Он к тому же помнил, что был активистом среди внезапно взбрыкнувших, среди тех, кто активно настаивал на прекращении Ларисиной карьеры: «Баба-танк», «она еще всем покажет!», «неуправляемая», «человек-скандал», «железная Лара». Как-то все сразу заволновались, что могут оказаться под влиянием ее характера, если ей удастся просочиться достаточно высоко.
«Вы хотите повторить судьбу Аристарха?!»
Да, Галина Агеевна ударила в десятку.
Перепугала всех, разом и сильно.
Она потребовала, чтобы «этой аферистки» ни в коем случае не было на прощании и поминках. «Она превратит все в позорный балаган». Никто не хотел позорного балагана на поминках. Галина Агеевна стращала: «Если она явится, я за себя не отвечаю!»
Теперь-то было понятно: боялись одной бой-бабы, попали под каблук другой. Нервная Галя устроила из поминок что-то отвратное.
Оскорбленная Лариса даже не попыталась проникнуть на церемонию.

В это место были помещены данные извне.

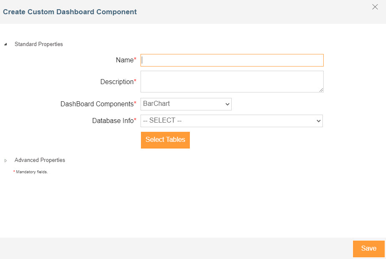Image resolution: width=386 pixels, height=259 pixels.
Task: Close the Create Custom Dashboard Component dialog
Action: point(375,7)
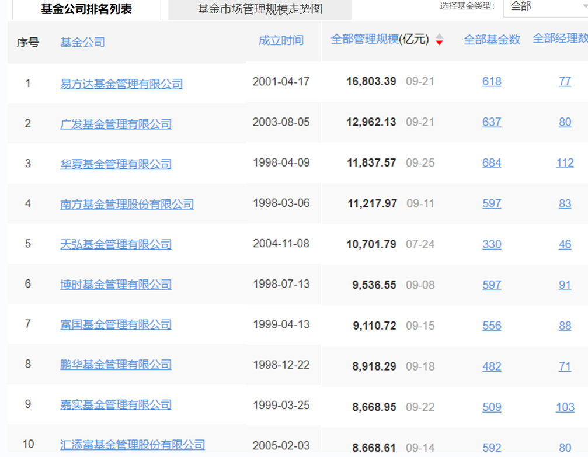Click the dropdown arrow beside 全部

coord(581,8)
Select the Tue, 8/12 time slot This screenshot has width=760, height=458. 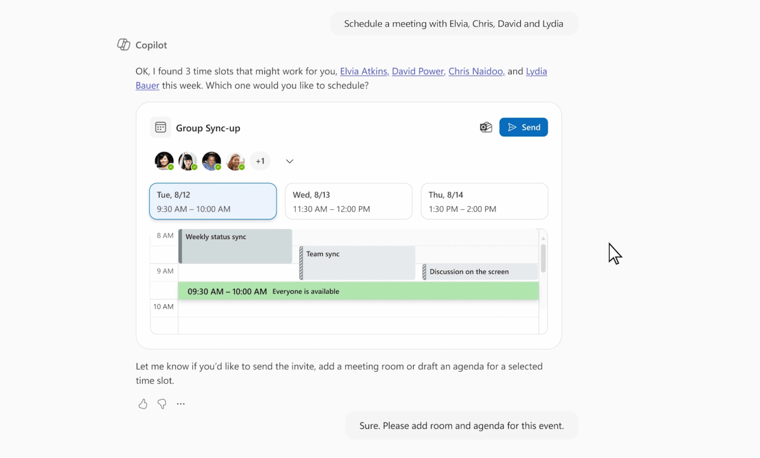pyautogui.click(x=213, y=202)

Теперь вот перед нею неловко.
И зачем было сегодня ехать в церковь?! Вот так всегда, только тронешься в сторону Бога, как тебя хвать за совесть и пытать.
Сергей Иванович, вздыхая, подошел ко все еще неподвижной Ларисе. Надо было что-то говорить.
–Понимаешь, она как с цепи сорвалась. И многие струхнули. Я как мог пытался смягчить…– Сергей Иванович верил в этот момент в то, что говорил,– но это как снежный ком. Раз уж покатился…– Сергей Иванович несколько раз тяжело вздохнул, ему было жарко в дубленке.
Лариса смотрела на него холодно и спокойно. Она продолжала оставаться просветленной и примиренной с судьбой. Она сказала:
–Но теперь-то вы понимаете, что все это ерунда, вспышка психопатки?
Сергей Иванович глубоко кивнул.
–Что же теперь мешает все вернуть обратно?! Документы готовы, вам достаточно сделать несколько звонков.
Душевное равновесие было не поколеблено, работала лишь голова, инстинктивное движение извилин. Политика – грязь, это оставалось ясным. Речь могла идти только о чисто гипотетической возможности восстановления технической справедливости.
Сергей Иванович сделал скорбное лицо.
–Вы хотите сказать, что поезд ушел?
Он кивнул и вздохнул.
–Но ведь еще целых полтора дня до… Я бы успела зарегистрироваться и все что надо подписать,– уже немного вспыхивая, начала Лариса.
–Другие люди. Понимаешь, пришел другой человек, с ним не договоришься. По крайней мере, мне с ним не договориться.
–Кто же меняет чиновников в такой момент?
–Почечная колика. На место Самвела Арамовича сел зам.